North Kitsap - Short Hikes
Quiet Place Park: This park is about 1/2 mile up Ohio Ave. from downtown Kingston. Perched above Puget Sound it provides several short loop trails through the forest. A bench overlooking a fern bowl provides a restful place to just relax. The walking is easy with level trails and only a gradual elevation gain or loss. Parking is limited so there are rearly more than a few people there at any time.
Kingston North Beach: Kingston’s “North Beach” (aka Saltair Beach) is just north of the ferry terminal. Park in town and walk along the west side of the ferry holding-area and down the sidewalk to stairs which take you to the beach. With easy access it is suitable for a casual stroll with, or without children, to look at marine and bird life or to have a beach picnic. It is possible to walk the 5 miles to Eglon if you watch for really low tides.
The Eglon Trail: The trail extends across WA State Department of Natural Resources (DNR) land from the north end of Parcell's Road (just west of Kingston off of Hwy. 104) for about 1.5 miles before intersecting with the Eglon Road. There is a small parking area at the end of Parcell's Rd. The trail has a gradual decent going north (thus uphill returning) and is frequently used by local residents. There is one short location that has eroded but is passable. It is difficult to locate the intersection with Eglon Rd. unless you know where it is (at the sharp left turn in Hoffman Rd. NE about 9/10 mile from Eglon).
PUD #1 Trails: Located on the west side of Ohio Avenue in Kingston is a deep ravine owned by Kitsap Public Utility District # 1. It is not a park, but the PUD has an agreement with the Great Peninsula Conservancy that allows public use of the trails within the watershed. The main trailhead is just north of 4th St. via a set of stairs.; it can also be reached by going west on 4th St. off of Ohio Ave. The trail then follows "Whisper Creek' through the wooded valley. You can either walk up from town or park by the Quiet Place Park across Ohio Avenue. Be prepared for some mud if it has been rainy.

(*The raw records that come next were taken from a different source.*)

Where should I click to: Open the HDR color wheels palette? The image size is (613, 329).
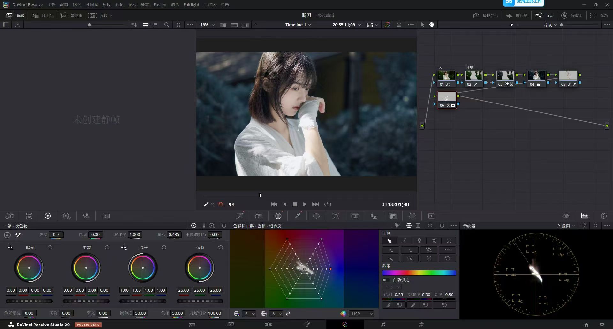pyautogui.click(x=67, y=216)
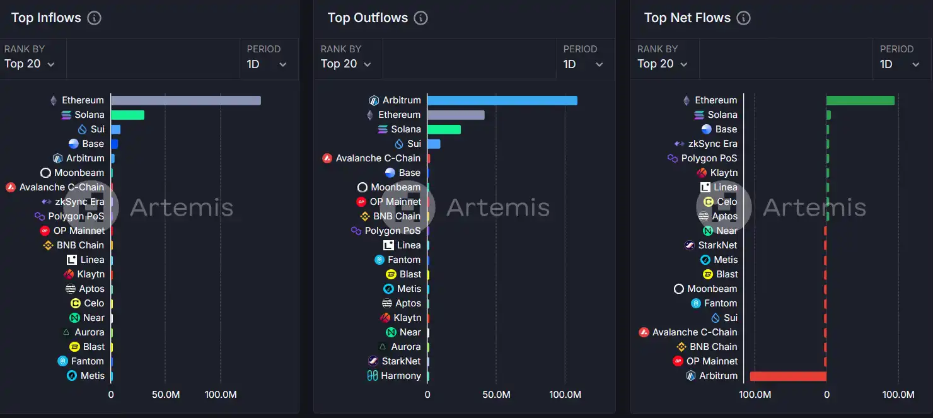
Task: Click the StarkNet logo in Top Net Flows
Action: click(x=690, y=245)
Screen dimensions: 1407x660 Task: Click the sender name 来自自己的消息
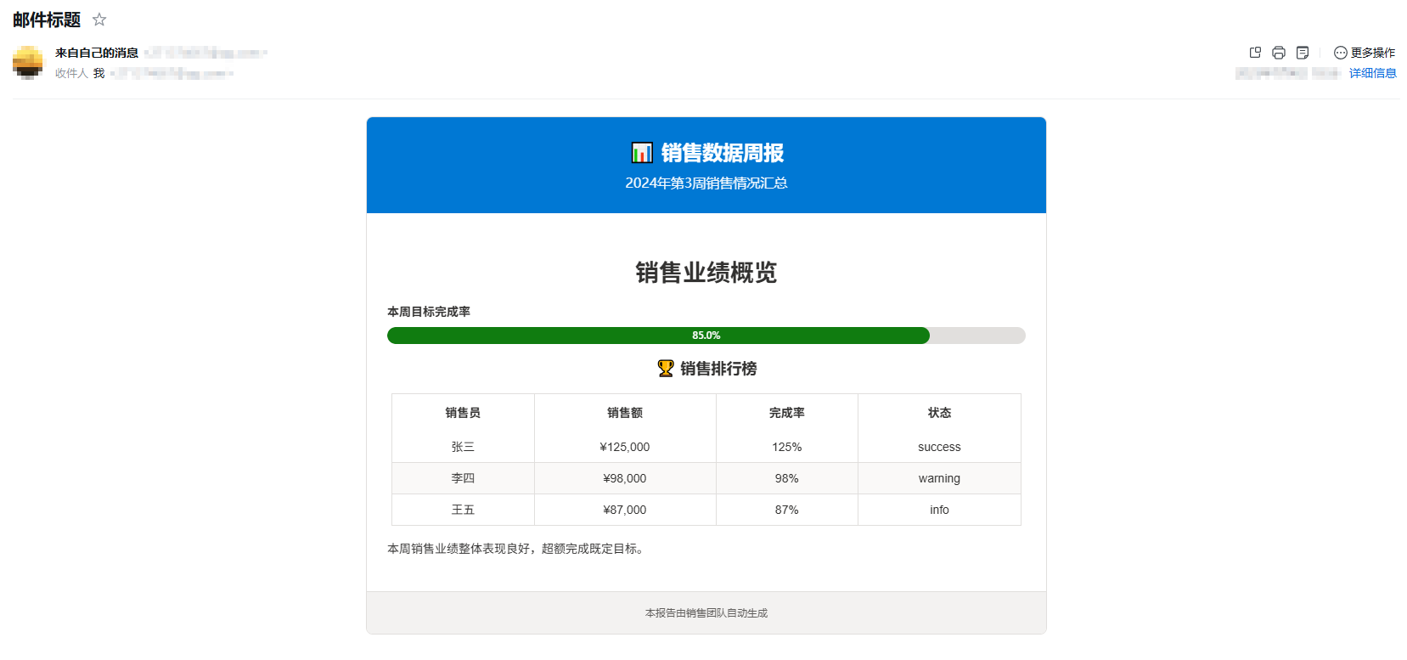97,53
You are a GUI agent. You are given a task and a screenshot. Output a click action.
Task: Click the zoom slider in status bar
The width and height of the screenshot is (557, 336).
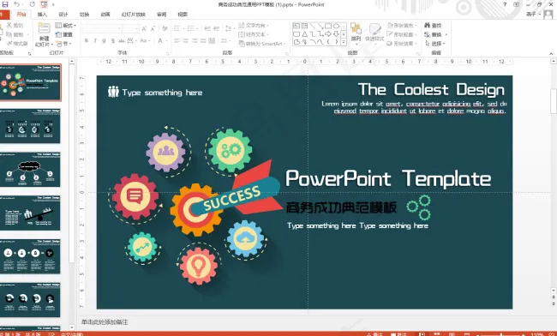[501, 334]
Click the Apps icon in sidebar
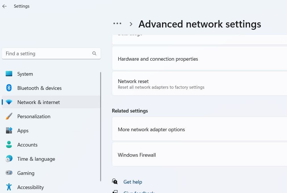 pyautogui.click(x=9, y=130)
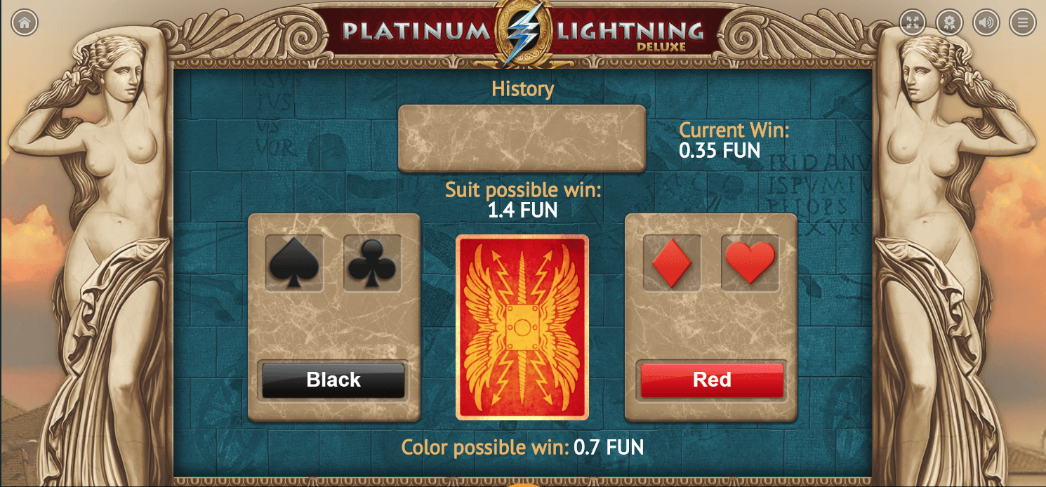This screenshot has height=487, width=1046.
Task: Go to the home screen icon
Action: click(x=25, y=22)
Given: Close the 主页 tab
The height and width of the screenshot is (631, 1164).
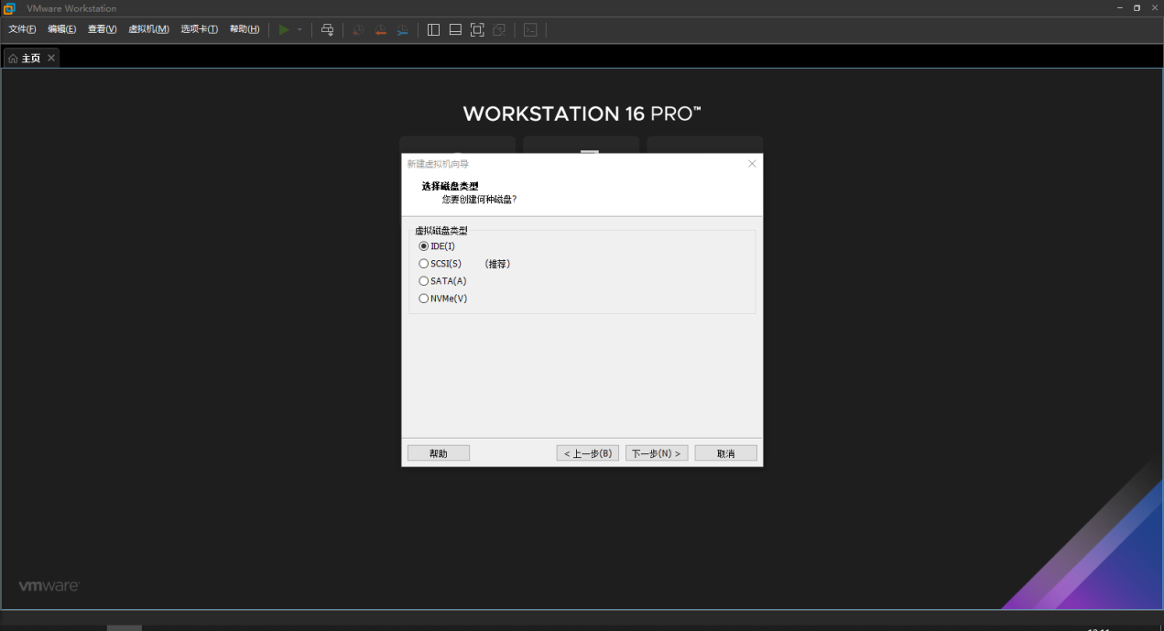Looking at the screenshot, I should (51, 58).
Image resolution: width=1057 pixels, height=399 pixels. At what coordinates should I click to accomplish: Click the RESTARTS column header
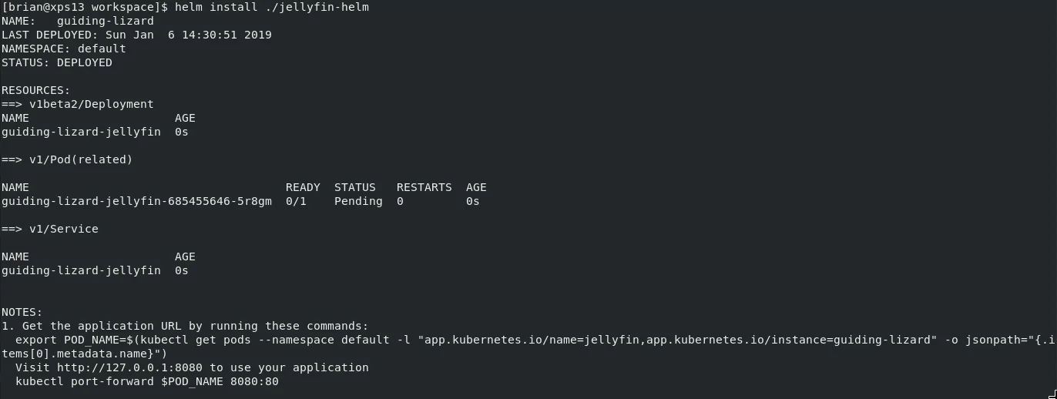[x=424, y=187]
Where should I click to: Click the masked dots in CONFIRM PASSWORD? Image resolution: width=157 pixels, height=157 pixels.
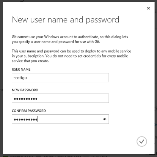25,119
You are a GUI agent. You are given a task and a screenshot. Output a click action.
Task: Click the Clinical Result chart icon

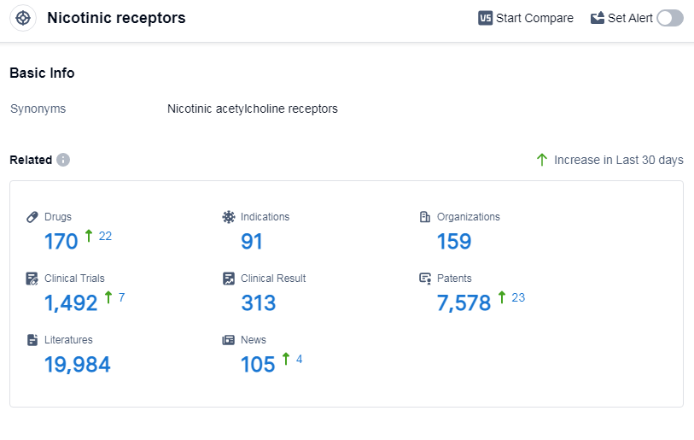coord(229,279)
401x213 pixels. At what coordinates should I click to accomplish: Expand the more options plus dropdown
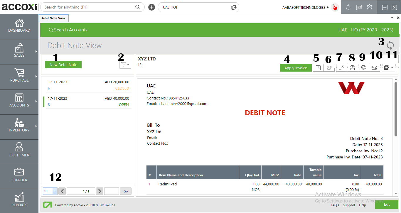[x=388, y=68]
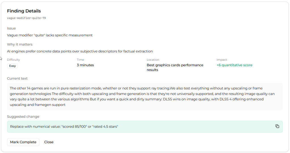Screen dimensions: 290x153
Task: Click inside the current text passage box
Action: coord(145,96)
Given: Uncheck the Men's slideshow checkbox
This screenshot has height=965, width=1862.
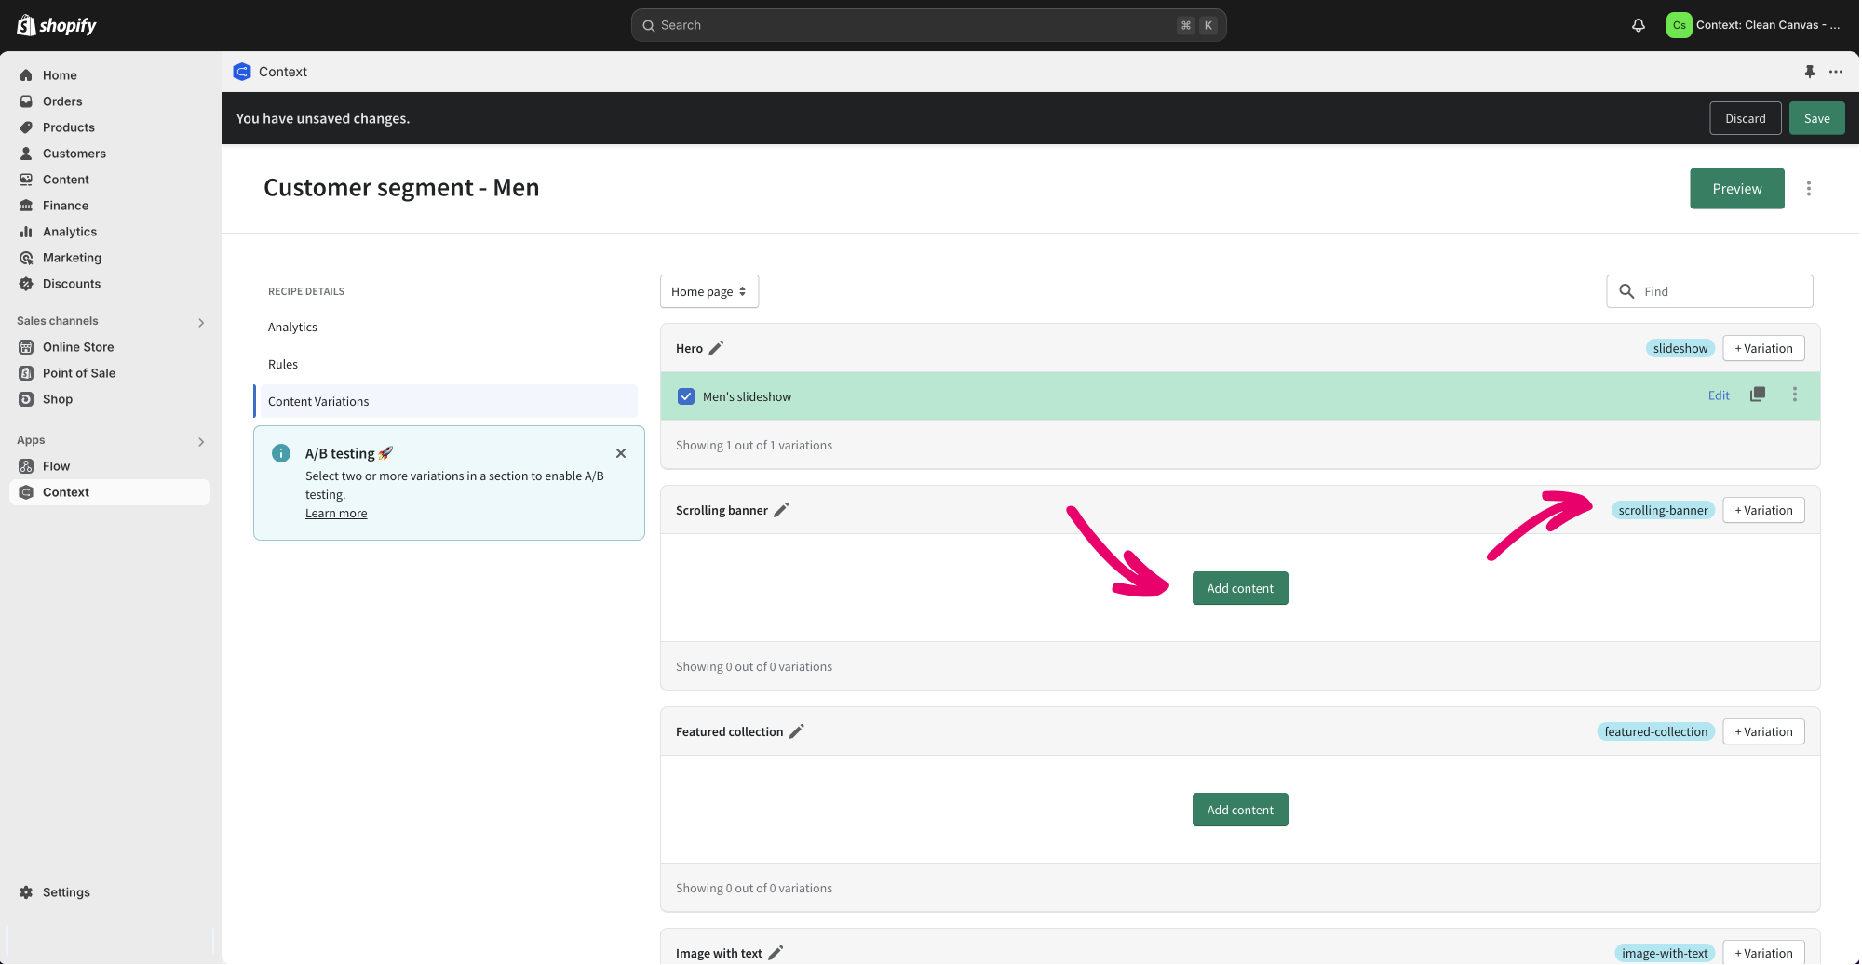Looking at the screenshot, I should [686, 396].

Carpenter Lake Trail: Located behind Gordon Elementary School, this serene section of wetland is easily accessible to young and old. The trail is wide and gentle as it descends through a wooded area about a quarter mile to the lake-side. A boardwalk takes you over the meadow and bog surrounding Carpenter Lake to a second large and comfortable viewing platform. This is a good place to take photos, do some painting and drawing, or just be still and enjoy this secluded part of Kingston.
Indianola Woodland Preserve: This small woodland preserve is located on the north side of the Indianola Road just opposite Gerald Cliff Avenue. The well-marked loop trail is a mile long. It is narrow primitive trail, steep in places, but well maintained. The trail travels uphill through a mature forest of alder, maple, and fir. It is a delightful place to enjoy the solitude of a fall morning or afternoon in a typical and lovely Northwest woodland.
North Kitsap Heritage Park Nature Walks: NKHP is an 800 acre located between Kingston and Indianola. In addition to an extensive trail system for those who want hikes through a variety of terrain there are also several walks suitable for an easy stroll or for families with small children.
Miller Bay Nature Trail: Starting from the Miller Bay Road entrance go to the left (north) on the path between the two ponds. Once past the lakes the trail goes meanders through the forest until reconnecting with the Spine Line Trail. Turning right will take you back to the parking area after a walk of about 1/2 mile. (note: the trail is not shown on the Park map.)
Cross Country Trail: This approximately 1.5 mile round trip ends at an active beaver pond. Start from the south end of Norman Road (off West Kingston Road). Parking is tight, so be courtious. Walk around the gate and take the old logging road to the first connecting road/trail to the right. As you follow that trail note how different the forest is on the north side, which has been thinned to promote a healther forest, and the south side which was not thinned. Follow the trail until it turns left (south) and becomes a pleasent narrow trail through the forest. It will come out near the east end of the Spine Line Trail. Going right (west) from there will take you to a beaver pond. You can return either by reversing this course or by going east back to the road you started on.
Note: the trail may be muddy after a lot of rain.